§ **TÂCHE DONNÉE 1**: Recopiez à l'identique, dans les entrées de la collection, les lignes allant de celle qui contient « Click the table's » à celle qui contient « Looking at the screenshot, I should (x=29, y=255). », ces deux lignes comprises.

Affaire V. Kamerhe : voir la forêt cachée derrière l’arbre
Le 08 avril 2020. Date incontestablement inscrite dans les annales de la justice congolaise. Le Directeur de cabinet du Chef de l’Etat, Vital Kamerhe, convoqué au Parquet général près la Cour d’appel de Kinshasa/Matete, auditionné puis placé sous mandat d’arrêt provisoire au Centre pénitentiaire et de rééducation de Kinshasa (Prison centrale de Makala). Une prouesse de la justice congolaise. Preuve, peut-être, que vouloir, c’est pouvoir. Reste à savoir d’où émane la puissance de cette volonté de la justice ? Le Président Félix Tshisekedi a maintes fois promis de lutter contre la corruption et l’impunité ainsi que de respecter l’indépendance de la justice. Le changement. Dit-on. Cette saga judiciaire est-elle foncièrement liée à cette promesse du Président Tshisekedi, convaincu que « la justice élève une nation » ? Ou serait-elle le début de la manifestation d’un effet boomerang?
Initiative de l’instruction judiciaire sur le programme des 100 jours
Le programme des 100 jours comprend deux phases. La première court du 24 janvier au 05 septembre 2019, période d’avant l’investiture du Gouvernement issu des élections. La deuxième, censée bénéficier de l’accompagnement du Programme par l’actuel Gouvernement, s’étend du 06 septembre au 24 janvier 2020 (premier anniversaire de l’alternance politique). La lenteur dans l’exécution des travaux a astreint à une prolongation d’abord jusque fin mai puis fin juin. Pourquoi, avant l’amorce de la deuxième phase du Programme des 100 jours, consécutive à l’investiture du Gouvernement, n’y a-t-il pas eu audit de son exécution pour en tirer les leçons et en corriger les faiblesses dans le respect du temps imparti pour finir les travaux ?

§ **TÂCHE DONNÉE 2**: Dans l'article sur l'affaire Kamerhe, présentez sous forme de liste le paragraphe commençant par « Le programme des 100 jours comprend deux phases », en conservant ses faits essentiels.

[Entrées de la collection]
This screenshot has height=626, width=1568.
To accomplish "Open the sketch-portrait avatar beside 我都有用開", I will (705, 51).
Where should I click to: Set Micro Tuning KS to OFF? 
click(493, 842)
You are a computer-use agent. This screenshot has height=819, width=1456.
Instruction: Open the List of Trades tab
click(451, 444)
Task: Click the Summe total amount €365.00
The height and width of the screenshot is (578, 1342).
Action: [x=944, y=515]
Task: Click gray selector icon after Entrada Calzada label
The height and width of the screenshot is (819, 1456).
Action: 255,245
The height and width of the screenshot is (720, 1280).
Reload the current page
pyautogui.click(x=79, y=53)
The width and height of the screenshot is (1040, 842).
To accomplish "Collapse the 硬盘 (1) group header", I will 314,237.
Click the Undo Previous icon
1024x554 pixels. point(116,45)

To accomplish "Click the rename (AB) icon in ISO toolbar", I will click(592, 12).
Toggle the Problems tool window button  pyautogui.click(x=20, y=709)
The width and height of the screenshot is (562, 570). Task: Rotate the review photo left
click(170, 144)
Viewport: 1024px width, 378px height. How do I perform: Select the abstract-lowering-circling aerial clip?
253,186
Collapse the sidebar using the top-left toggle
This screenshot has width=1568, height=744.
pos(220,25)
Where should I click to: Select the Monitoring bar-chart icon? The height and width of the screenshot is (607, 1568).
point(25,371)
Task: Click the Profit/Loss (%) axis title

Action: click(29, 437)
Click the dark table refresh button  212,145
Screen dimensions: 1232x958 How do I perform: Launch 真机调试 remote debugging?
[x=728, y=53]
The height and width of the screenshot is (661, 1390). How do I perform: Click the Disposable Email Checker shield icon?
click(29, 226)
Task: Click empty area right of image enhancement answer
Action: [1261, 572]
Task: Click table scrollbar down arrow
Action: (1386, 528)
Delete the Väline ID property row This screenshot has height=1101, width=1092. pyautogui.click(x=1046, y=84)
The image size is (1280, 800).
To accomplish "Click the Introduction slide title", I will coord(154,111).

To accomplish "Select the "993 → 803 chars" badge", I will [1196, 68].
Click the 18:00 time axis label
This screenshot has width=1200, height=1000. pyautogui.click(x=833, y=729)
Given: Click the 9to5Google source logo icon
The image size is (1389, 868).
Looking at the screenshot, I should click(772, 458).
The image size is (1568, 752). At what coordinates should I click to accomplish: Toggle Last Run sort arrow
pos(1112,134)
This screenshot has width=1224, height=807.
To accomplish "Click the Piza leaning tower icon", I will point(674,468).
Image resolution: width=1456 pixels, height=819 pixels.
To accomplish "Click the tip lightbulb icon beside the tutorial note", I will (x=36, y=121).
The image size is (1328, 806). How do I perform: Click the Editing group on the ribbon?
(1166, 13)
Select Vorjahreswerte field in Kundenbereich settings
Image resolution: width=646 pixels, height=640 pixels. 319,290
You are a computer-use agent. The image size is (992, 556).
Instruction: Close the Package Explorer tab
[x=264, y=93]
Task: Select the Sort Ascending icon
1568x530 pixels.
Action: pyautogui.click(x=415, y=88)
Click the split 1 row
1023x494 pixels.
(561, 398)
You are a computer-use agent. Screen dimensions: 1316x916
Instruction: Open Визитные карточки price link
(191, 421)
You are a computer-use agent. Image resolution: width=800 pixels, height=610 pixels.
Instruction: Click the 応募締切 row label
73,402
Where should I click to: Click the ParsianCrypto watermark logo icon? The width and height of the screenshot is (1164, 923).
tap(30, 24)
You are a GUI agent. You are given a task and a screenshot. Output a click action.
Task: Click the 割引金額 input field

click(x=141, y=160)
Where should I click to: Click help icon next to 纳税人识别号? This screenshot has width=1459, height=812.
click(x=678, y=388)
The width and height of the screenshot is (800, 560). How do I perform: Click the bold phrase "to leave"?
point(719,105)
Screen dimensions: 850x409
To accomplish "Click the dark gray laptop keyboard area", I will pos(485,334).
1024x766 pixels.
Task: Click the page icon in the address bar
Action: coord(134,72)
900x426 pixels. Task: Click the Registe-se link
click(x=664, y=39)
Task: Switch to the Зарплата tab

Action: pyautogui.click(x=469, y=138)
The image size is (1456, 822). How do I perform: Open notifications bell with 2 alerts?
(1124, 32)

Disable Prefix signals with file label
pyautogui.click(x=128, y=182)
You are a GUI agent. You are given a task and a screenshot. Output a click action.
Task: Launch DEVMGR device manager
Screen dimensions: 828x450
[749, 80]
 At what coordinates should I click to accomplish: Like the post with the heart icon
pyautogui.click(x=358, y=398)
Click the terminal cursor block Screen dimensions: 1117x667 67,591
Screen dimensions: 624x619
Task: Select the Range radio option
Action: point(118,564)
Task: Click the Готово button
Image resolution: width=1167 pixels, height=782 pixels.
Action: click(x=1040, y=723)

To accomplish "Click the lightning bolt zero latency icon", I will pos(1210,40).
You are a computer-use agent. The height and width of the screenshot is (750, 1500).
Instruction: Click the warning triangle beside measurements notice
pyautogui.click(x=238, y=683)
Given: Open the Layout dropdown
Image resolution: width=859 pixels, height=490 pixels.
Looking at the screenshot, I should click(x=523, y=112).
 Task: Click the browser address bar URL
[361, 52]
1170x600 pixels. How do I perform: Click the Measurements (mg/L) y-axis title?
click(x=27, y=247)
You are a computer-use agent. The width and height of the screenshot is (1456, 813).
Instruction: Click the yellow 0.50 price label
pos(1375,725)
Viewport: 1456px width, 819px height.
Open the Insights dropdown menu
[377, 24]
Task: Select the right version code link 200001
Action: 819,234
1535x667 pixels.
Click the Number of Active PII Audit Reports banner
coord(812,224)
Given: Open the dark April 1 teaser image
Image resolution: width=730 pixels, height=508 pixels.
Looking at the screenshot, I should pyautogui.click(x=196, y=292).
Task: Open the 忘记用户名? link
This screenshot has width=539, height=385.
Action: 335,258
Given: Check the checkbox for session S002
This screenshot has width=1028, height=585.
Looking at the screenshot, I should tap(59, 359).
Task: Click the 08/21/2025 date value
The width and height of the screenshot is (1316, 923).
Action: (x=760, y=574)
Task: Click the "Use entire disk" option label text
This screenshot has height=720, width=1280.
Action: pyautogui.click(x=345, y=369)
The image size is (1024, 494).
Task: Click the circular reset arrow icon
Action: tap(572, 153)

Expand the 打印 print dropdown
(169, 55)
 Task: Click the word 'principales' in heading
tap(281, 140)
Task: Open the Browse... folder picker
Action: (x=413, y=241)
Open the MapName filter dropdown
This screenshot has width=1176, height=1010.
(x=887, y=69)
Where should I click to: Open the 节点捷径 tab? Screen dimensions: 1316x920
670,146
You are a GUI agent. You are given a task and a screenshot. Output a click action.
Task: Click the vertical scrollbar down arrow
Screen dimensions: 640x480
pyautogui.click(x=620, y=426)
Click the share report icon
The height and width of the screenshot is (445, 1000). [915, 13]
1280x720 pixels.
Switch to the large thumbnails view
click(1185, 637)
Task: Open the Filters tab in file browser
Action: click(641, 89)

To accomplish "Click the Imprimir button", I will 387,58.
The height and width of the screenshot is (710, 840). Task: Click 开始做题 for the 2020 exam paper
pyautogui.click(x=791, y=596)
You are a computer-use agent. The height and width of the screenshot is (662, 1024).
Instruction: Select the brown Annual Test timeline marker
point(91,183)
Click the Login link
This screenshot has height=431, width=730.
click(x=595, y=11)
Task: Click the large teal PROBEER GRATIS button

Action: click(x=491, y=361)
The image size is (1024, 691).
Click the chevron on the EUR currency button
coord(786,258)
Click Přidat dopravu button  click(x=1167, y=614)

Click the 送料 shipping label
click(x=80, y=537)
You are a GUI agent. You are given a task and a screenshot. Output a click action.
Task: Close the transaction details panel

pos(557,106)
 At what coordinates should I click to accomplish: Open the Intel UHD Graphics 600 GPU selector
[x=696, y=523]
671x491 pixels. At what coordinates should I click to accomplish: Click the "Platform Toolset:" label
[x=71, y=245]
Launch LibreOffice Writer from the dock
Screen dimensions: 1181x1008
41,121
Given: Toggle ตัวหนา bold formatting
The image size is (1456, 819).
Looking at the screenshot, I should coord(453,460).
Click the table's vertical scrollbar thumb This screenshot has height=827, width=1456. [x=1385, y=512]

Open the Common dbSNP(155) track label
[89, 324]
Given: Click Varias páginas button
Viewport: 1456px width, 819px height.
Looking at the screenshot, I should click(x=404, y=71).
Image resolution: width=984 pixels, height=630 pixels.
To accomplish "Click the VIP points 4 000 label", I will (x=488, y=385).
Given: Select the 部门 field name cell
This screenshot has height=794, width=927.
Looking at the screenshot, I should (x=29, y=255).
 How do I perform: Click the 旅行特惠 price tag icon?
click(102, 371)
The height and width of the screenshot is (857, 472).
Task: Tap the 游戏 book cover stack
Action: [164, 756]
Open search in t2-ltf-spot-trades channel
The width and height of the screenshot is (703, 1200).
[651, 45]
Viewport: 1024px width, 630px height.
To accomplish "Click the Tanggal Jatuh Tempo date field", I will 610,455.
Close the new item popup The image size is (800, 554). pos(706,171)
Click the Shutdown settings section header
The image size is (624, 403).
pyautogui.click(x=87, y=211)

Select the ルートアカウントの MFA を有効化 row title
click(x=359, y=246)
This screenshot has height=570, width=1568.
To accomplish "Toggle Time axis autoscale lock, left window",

§ **RÉPONSE COMPLÈTE 1**:
Click the table's vertical scrollbar thumb This screenshot has height=827, width=1456. [x=1385, y=512]

Open the Common dbSNP(155) track label
[89, 324]
Given: Click Varias páginas button
Viewport: 1456px width, 819px height.
Looking at the screenshot, I should click(x=404, y=71).
Image resolution: width=984 pixels, height=630 pixels.
To accomplish "Click the VIP points 4 000 label", I will (x=488, y=385).
Given: Select the 部门 field name cell
This screenshot has height=794, width=927.
Looking at the screenshot, I should (x=29, y=255).

§ **RÉPONSE COMPLÈTE 2**:
- Le programme des 100 jours comprend deux phases.
- Première phase : du 24 janvier au 05 septembre 2019, avant l'investiture du Gouvernement issu des élections.
- Deuxième phase : du 06 septembre au 24 janvier 2020, premier anniversaire de l'alternance politique. Elle était censée bénéficier de l'accompagnement de l'actuel Gouvernement.
- La lenteur des travaux a imposé une prolongation jusqu'à fin mai, puis jusqu'à fin juin.
- Question soulevée : pourquoi aucun audit de l'exécution n'a-t-il eu lieu avant le début de la deuxième phase ? Un tel audit aurait permis d'en tirer les leçons et d'en corriger les faiblesses dans le temps imparti.